Cheat sheet
ChatGPT cheat sheet
A one-page reference for using ChatGPT well at work. UK English. Check anything that matters against a trusted source.
Key capabilities by level
Foundations
- Draft, rewrite and reshape everyday writing: emails, notes, summaries.
- Explain confusing text or jargon in plain English.
- Brainstorm options when a blank page has you stuck.
Practitioner
- Attach files (PDFs, Word, spreadsheets, images) and ask questions of them.
- Turn on web search for recent facts, and open the links to verify.
- Save a reusable brief with custom instructions so replies match your style.
Power User
- Build a Custom GPT for a repeated task and share it with your team.

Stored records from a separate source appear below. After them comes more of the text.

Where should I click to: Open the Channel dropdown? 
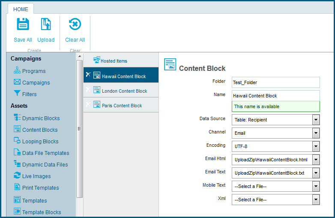[316, 133]
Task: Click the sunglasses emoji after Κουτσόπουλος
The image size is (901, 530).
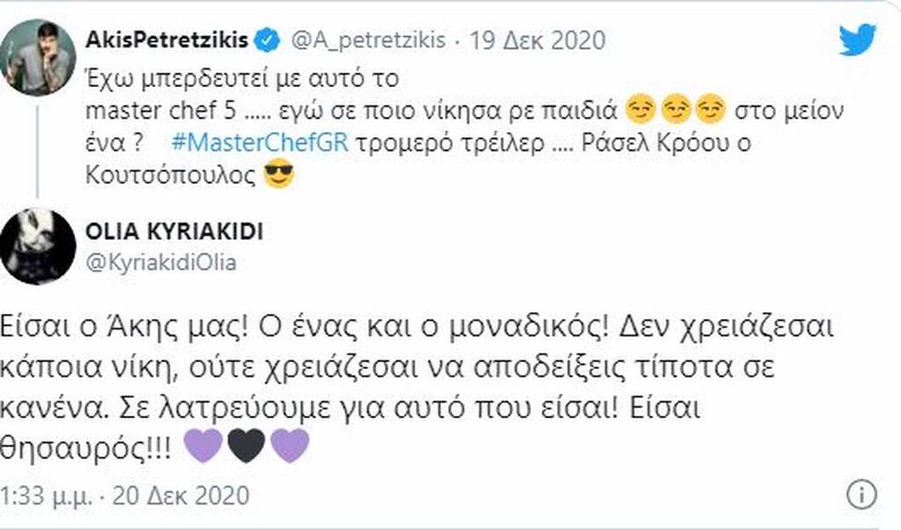Action: coord(279,175)
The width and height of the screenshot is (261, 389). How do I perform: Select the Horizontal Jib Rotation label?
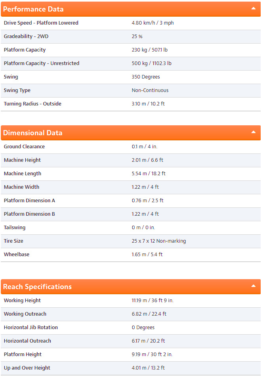pyautogui.click(x=30, y=327)
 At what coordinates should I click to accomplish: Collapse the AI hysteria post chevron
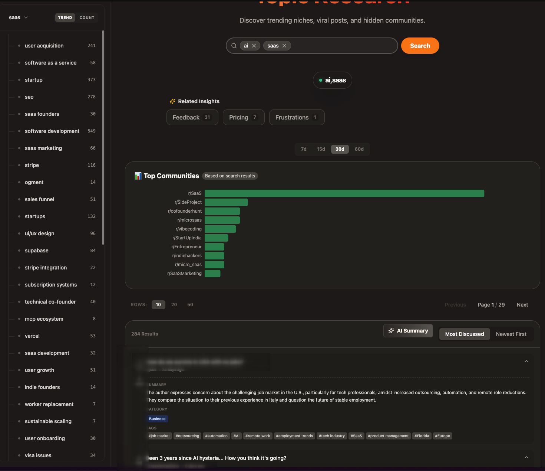(526, 458)
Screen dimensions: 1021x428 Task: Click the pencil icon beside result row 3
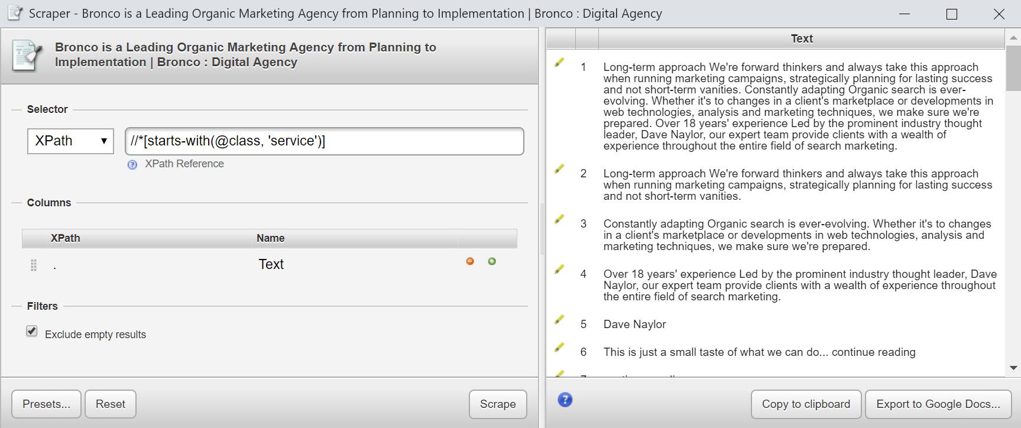coord(559,219)
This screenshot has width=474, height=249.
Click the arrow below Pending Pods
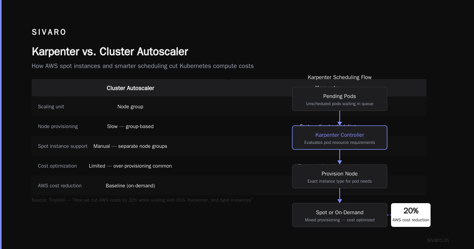[x=340, y=118]
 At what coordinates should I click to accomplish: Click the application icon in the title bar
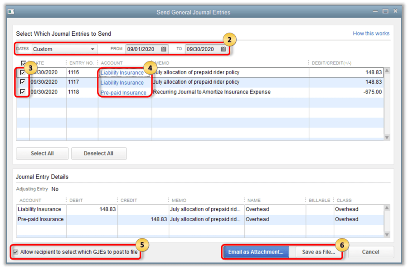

- Use Projects to keep related chats and reference files together.
- Chain steps: analyse data, draft from the findings, then refine the draft.
Tier map in three lines
- Individuals: Free, Go, and Plus give growing usage, model access and features.
- Heavy or high-stakes use: Pro adds the highest limits and most capable models.
- Organisations: Business and Enterprise add shared workspaces, admin controls and data protections.
See the current ChatGPT pricing for what each plan includes today.
Five best prompts
- Rewrite the message below to be warmer and about half the length, keeping every fact unchanged. [paste your draft]
- I've attached the Fernway meeting notes. Pull out every action agreed, who owns it, and any deadline, as a table.
- Summarise this document in ten bullet points, then list three questions I should ask before I act on it. [paste or attach]
- Act as a cautious reviewer. Read my email to a client and flag anything unclear, risky, or easy to misread. [paste your draft]
- Explain this topic as if I've never met it, then give me one real workplace example. [topic]
Top three mistakes
- Treating it as a search engine. It predicts likely text, not verified fact; fluent does not mean correct.
- Over-trusting confident answers. It can state wrong facts and invent sources that look real. Check anything you will act on.
- Giving it too little to work with. "Write an email" is vague. State the situation, the reader and the tone you want.